Larry Swayzey jumped up and grabbed his gun. The Raja and I were only seconds behind him, as were Jim Swayzey and Plautus Fuller.

Round the clump, we came on a strange sight. There were three mammals: Willow Lamar, flapping her umbrella; a small sabertooth of the period; and confronting Willow, the biggest of the bear-dogs, Dinocyon.

The sabertooth was not a sabertooth "tiger," as the big ones of the Pleistocene are often called. It was only half the size of these and were better called a sabertooth puma or leopard. It was a tawny cat with faint brown spots, like those of a leopard or jaguar but not so conspicuous. It was slinking away, turning its head to snarl at the bear-dog.

This animal was about the size of the biggest bears, say a polar or a Kodiak brown, with a head like that of a canid but twice as big. It's more lightly built than those bears, but stouter than a dog or wolf.
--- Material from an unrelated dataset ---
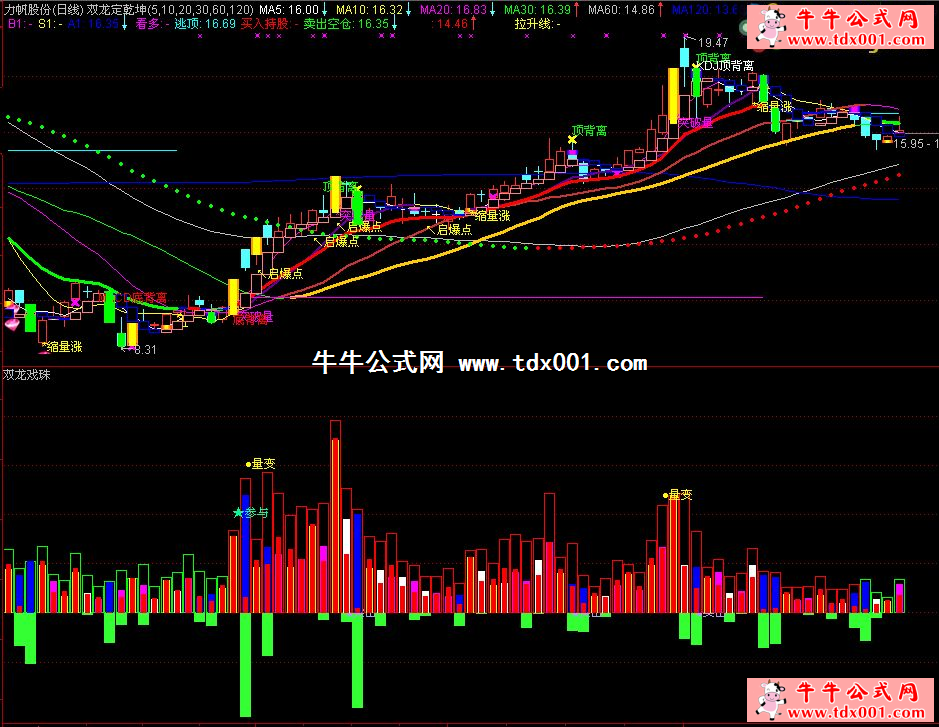
Task: Click the 逃顶: 16.69 indicator readout
Action: [x=205, y=22]
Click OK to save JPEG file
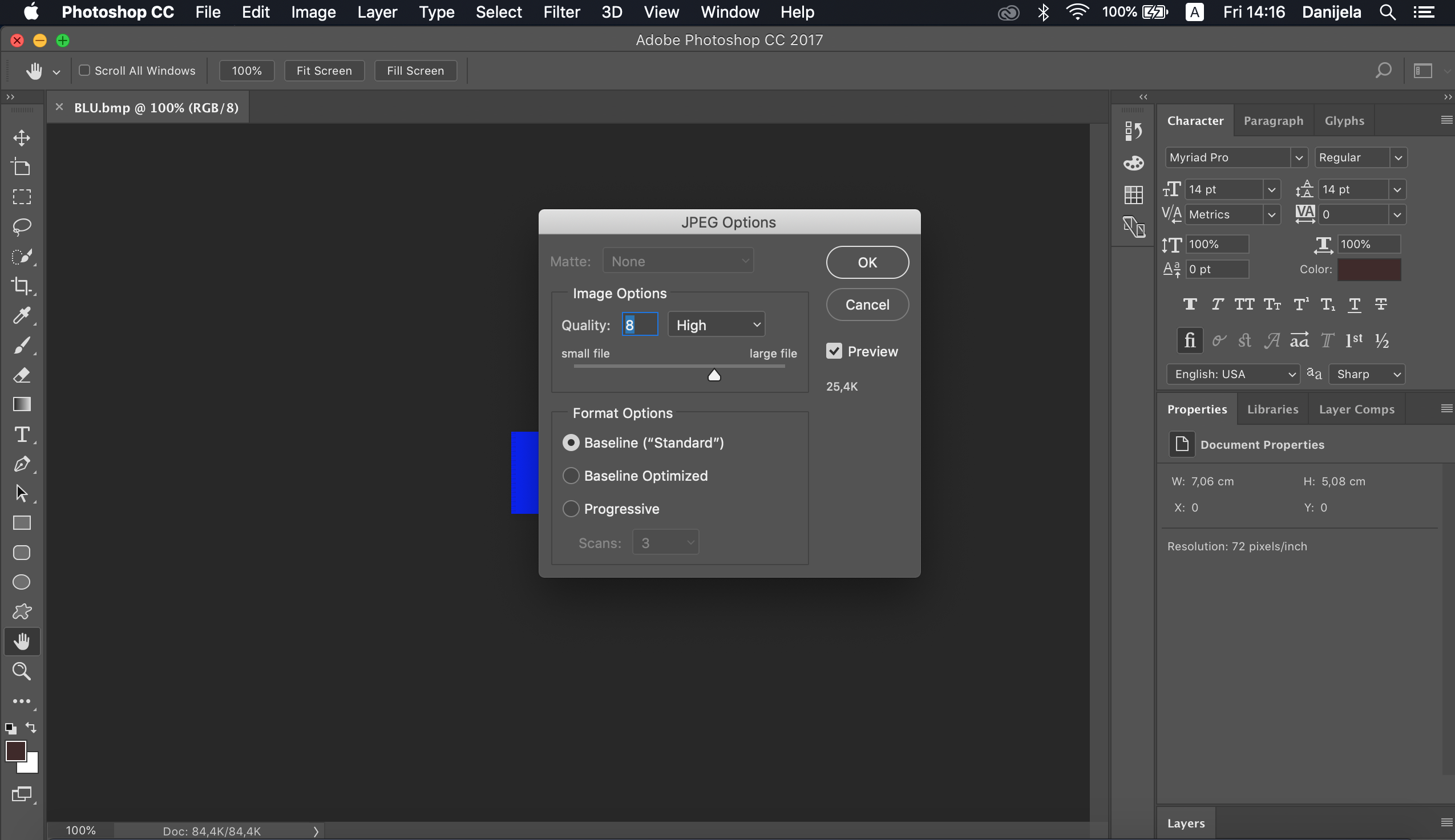 pyautogui.click(x=867, y=262)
As we rounded the trees, the bear-dog roared like a Hon and sprang forward with its big paws up. It came down on Willow and knocked her flat. Before those huge, slavering jaws could close on some part of her, Larry Swayzey got his rifle up and cracked off a shot. It took the bear-dog amidships and knocked it sideways, so that it didn't fall on top of Willow. She made a quick roll away from it and scrambled up.